Many senior living residents can benefit from services provided by third-party providers. These can include hospice, home health, physical therapy, occupational therapy, dieticians, masseuses, sitter services and many others. It is important to have a good relationship with these providers and for everyone to understand the expectations.
The community is ultimately responsible for the coordination of care and services for each resident. As such, the community still has the obligation to ensure provision of quality care and services regardless of third party involvement. Third-party services can present a significant risk to residents if the third party does not understand how the community operates or does not adhere to the quality protocols for resident care.
To manage expectations for third-party providers we recommend the community meet with each agency, and have them sign a third-party agreement which "spells out" the community's rules for outside entities when entering the facility and providing services to residents. Your agreement should include a sign-off form for each agency to acknowledge they have received and understand the community's rules of conduct, insurance requirements, necessary background checks, and communication/ documentation expectations. Click here for a sample 3rd party agreement to be signed by the 3rd party provider.
An example of a potentially litigious third-party service is wound care. As a reminder, one out of every 10 claim dollars for the THOMCO Senior Living Program is for pressure sores, with an average cost of $270K. In order to avoid claims, the charts should note the resident is receiving wound care by a home health nurse, and that the process is monitored by the community staff. If there is no corresponding documentation that the community staff are still monitoring the wound and coordinate preventative measures with the home health nurse, they could be defenseless during the litigation process. The home health nurse is generally only with the resident long enough to assess and complete treatments. That means community staff is responsible for the care of the resident's wound and wound prevention throughout the day and night. It's imperative that individualized
interventions are accomplished and included in the resident's service plan. The community should show nursing tasks performed by third-party providers are being monitored, with staff documentation, ideally on a weekly basis, in the resident's chart. It's also important that the third-party's documentation reflects the coordination of services. This is done by requiring third parties to provide progress notes after each visit.
In summary, to improve a chart's defensibility in the event of a claim related to third-party services, it is important to show coordination of care through documentation. This should include: notes from each third-party provider visits; weekly documentation by the community's staff regarding third-party services; and individualized service plan interventions in the resident's record.

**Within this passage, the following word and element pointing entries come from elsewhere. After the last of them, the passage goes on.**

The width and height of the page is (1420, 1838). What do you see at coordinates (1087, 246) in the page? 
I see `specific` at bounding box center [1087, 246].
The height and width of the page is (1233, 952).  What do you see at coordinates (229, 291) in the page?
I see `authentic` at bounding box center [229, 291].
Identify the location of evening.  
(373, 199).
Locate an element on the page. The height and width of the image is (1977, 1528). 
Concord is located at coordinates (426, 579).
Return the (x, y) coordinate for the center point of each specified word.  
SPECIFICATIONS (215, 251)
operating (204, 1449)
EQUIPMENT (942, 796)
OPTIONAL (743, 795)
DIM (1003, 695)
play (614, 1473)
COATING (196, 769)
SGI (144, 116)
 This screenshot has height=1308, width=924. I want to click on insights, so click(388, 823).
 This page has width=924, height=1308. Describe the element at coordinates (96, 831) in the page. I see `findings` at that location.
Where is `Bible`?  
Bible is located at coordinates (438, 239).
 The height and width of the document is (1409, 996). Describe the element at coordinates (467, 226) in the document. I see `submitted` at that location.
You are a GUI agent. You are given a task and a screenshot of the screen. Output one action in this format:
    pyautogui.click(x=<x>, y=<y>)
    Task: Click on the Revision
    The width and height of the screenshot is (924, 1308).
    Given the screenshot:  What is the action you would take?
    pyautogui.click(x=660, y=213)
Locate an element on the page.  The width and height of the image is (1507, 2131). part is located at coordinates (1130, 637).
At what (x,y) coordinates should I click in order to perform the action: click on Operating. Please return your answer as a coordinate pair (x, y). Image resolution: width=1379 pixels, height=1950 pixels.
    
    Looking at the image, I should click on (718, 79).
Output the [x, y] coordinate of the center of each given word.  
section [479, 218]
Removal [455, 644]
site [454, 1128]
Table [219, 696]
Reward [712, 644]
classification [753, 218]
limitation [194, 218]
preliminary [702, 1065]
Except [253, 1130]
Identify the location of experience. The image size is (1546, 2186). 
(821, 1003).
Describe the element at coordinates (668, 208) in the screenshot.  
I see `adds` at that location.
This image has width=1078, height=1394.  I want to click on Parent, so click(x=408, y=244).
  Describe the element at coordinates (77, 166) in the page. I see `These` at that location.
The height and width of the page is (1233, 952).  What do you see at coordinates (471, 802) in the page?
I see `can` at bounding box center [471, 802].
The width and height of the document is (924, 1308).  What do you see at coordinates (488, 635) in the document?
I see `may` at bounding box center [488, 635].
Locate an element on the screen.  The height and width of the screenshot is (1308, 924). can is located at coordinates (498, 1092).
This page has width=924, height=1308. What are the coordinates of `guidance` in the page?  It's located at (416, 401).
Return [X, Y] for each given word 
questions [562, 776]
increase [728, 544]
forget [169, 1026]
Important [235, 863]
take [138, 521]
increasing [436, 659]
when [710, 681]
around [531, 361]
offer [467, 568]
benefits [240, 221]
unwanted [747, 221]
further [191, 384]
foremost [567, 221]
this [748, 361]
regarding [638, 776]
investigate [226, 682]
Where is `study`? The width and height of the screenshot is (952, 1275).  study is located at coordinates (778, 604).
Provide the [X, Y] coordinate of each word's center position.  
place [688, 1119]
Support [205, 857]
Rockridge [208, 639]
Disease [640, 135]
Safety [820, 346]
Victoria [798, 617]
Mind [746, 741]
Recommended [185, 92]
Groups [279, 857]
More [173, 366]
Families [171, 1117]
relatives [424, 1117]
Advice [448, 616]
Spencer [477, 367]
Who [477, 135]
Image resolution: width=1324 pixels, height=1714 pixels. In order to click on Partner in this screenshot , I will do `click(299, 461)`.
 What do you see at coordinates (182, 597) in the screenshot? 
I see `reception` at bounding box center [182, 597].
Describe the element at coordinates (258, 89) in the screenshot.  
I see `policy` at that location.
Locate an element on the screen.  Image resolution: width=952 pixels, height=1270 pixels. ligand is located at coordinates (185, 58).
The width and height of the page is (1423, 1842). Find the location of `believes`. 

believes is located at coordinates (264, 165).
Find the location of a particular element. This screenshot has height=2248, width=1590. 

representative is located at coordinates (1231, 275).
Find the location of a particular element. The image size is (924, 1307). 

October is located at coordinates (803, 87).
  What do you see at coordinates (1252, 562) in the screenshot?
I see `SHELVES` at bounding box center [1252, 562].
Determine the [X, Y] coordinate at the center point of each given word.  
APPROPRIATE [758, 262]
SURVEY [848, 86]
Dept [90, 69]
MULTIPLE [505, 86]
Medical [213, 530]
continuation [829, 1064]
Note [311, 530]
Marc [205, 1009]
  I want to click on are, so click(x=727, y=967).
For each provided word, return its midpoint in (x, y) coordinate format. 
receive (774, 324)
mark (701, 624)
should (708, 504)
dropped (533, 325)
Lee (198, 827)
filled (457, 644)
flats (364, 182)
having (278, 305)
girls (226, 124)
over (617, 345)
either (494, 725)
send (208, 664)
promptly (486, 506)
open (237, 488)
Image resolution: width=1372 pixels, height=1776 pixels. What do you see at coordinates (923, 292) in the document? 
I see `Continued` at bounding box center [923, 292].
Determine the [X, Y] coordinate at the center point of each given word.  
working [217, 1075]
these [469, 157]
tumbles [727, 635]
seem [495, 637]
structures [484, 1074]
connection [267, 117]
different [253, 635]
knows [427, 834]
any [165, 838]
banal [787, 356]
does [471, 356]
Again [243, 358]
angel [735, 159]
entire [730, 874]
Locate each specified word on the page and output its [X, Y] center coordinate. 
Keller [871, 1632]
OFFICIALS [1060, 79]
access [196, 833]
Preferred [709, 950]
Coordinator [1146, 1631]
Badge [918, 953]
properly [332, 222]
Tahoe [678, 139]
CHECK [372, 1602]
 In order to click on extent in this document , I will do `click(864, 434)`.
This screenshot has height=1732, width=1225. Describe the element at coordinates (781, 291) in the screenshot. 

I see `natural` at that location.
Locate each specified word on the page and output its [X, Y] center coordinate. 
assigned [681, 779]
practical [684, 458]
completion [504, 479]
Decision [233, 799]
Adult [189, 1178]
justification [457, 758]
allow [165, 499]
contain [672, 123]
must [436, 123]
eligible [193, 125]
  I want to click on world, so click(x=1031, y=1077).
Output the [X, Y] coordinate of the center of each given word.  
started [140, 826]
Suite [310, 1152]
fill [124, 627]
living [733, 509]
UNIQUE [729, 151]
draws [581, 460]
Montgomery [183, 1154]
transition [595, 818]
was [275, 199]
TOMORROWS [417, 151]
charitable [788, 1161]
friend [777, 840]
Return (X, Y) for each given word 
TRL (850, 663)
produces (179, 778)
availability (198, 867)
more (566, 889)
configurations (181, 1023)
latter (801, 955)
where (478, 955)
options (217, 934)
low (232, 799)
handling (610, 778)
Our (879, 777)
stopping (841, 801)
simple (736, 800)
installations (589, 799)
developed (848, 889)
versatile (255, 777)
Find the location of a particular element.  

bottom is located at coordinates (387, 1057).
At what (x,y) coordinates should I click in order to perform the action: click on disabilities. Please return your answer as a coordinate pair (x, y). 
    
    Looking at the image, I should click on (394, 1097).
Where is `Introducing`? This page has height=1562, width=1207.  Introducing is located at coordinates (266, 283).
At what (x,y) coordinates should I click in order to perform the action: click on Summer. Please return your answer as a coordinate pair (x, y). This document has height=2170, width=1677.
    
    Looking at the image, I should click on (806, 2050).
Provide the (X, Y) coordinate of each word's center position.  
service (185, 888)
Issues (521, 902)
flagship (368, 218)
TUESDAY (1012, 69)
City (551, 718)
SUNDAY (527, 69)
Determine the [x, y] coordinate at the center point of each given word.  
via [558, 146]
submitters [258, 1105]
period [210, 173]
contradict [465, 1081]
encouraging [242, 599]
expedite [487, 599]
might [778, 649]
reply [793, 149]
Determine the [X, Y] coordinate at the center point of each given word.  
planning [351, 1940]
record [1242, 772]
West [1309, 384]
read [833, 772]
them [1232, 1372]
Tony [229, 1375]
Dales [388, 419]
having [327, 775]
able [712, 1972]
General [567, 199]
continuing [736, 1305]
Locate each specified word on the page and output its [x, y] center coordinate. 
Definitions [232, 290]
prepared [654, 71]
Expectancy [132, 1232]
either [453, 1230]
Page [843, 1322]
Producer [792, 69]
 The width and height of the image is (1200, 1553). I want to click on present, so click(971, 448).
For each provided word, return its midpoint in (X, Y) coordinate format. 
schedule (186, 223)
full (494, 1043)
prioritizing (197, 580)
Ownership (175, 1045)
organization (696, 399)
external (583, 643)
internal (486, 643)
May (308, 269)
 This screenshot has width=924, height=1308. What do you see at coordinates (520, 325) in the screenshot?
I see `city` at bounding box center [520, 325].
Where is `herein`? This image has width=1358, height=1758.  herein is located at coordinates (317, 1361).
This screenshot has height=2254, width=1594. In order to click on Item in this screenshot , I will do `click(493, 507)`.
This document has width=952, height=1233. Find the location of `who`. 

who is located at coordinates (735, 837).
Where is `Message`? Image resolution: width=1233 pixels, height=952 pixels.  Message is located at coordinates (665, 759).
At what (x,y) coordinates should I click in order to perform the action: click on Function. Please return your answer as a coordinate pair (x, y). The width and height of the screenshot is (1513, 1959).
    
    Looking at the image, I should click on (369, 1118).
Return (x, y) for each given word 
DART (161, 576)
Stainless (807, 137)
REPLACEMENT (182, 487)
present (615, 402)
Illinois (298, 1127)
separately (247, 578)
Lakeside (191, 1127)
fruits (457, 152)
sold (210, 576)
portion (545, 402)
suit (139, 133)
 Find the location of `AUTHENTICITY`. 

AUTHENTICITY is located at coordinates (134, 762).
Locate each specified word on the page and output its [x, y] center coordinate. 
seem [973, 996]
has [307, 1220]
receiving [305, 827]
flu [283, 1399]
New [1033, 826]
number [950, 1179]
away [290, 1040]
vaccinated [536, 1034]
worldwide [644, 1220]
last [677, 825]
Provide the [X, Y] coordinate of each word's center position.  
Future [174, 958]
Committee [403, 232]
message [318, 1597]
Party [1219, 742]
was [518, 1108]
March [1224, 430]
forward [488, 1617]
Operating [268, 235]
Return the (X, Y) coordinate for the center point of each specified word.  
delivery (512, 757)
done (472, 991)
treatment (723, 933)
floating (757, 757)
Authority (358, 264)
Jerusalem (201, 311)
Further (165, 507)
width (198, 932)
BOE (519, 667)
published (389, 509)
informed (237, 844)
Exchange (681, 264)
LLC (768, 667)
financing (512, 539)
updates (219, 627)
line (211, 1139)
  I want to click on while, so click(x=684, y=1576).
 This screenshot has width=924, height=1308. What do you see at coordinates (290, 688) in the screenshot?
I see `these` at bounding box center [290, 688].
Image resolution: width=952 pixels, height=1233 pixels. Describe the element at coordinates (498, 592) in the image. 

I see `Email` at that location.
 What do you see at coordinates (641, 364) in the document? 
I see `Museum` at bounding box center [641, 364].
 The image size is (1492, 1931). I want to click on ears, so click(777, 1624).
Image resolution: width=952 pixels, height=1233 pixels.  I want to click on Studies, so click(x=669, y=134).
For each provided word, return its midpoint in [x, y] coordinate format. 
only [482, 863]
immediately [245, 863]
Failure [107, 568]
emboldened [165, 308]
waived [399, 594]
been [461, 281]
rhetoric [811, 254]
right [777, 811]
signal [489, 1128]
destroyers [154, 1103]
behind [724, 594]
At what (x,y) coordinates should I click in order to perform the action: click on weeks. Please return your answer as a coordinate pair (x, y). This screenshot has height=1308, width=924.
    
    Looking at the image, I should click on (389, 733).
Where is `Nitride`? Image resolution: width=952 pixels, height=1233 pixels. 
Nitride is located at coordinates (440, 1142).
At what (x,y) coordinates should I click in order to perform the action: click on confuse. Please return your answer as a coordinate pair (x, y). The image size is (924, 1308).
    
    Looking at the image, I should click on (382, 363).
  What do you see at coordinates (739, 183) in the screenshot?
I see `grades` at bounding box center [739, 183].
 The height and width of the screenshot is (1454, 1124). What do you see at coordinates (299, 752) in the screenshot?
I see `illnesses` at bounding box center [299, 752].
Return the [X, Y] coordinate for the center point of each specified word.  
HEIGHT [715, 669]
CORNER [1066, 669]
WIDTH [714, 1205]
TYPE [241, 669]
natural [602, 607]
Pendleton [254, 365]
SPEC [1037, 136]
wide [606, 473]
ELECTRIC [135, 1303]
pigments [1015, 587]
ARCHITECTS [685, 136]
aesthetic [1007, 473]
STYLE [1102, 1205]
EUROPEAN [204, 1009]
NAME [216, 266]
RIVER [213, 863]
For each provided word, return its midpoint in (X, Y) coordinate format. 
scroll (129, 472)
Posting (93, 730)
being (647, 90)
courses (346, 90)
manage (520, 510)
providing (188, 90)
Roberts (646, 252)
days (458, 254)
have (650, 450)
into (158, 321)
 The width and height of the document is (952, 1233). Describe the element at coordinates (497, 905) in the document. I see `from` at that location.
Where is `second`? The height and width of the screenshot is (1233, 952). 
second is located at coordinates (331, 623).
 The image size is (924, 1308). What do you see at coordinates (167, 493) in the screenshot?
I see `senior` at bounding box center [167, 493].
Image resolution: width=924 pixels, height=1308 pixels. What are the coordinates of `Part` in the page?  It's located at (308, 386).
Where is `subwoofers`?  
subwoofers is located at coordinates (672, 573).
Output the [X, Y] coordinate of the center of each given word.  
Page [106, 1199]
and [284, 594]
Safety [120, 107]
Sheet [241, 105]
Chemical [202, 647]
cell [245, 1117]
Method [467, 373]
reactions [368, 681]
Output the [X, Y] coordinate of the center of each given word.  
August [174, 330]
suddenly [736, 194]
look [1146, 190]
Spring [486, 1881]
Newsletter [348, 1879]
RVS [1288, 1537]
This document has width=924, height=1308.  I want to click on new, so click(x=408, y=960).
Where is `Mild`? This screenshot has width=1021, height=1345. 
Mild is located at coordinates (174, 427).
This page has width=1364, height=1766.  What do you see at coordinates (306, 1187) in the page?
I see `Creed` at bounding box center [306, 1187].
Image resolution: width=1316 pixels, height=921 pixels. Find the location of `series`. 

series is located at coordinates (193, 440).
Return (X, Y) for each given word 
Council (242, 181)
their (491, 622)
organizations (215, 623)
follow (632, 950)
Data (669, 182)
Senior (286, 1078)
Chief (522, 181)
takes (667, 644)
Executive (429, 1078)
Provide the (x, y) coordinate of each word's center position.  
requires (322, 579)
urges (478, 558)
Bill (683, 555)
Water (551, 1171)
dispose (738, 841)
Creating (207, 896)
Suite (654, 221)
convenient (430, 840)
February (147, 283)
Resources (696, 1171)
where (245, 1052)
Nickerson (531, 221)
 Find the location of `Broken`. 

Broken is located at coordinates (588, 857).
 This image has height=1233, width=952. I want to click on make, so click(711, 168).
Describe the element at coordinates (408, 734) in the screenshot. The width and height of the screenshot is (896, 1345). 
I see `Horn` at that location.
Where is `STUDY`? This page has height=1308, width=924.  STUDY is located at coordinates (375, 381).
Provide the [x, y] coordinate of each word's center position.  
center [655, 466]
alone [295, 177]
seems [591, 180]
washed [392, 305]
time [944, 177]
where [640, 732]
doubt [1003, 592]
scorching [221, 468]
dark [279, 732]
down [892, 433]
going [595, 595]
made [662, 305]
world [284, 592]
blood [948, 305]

If there is a claim related to a negative outcome to a resident involving a third-party provider's services, your community will almost certainly also be included in the plaintiff's claim. Therefore, there is important indemnification and hold harmless language in the TPPA. Additionally, the TPPA helps to make it clear that the Provider is not an employee of the community and contains expectations for insurance requirements. One-million in liability limits are recommended whenever possible.
Utilizing third-party providers can improve resident's quality of care and quality of life. They may also increase your referral base and residents' length of stay. It's important to utilize third-party provider agreements to ensure a positive relationship with clear understanding of the expectations.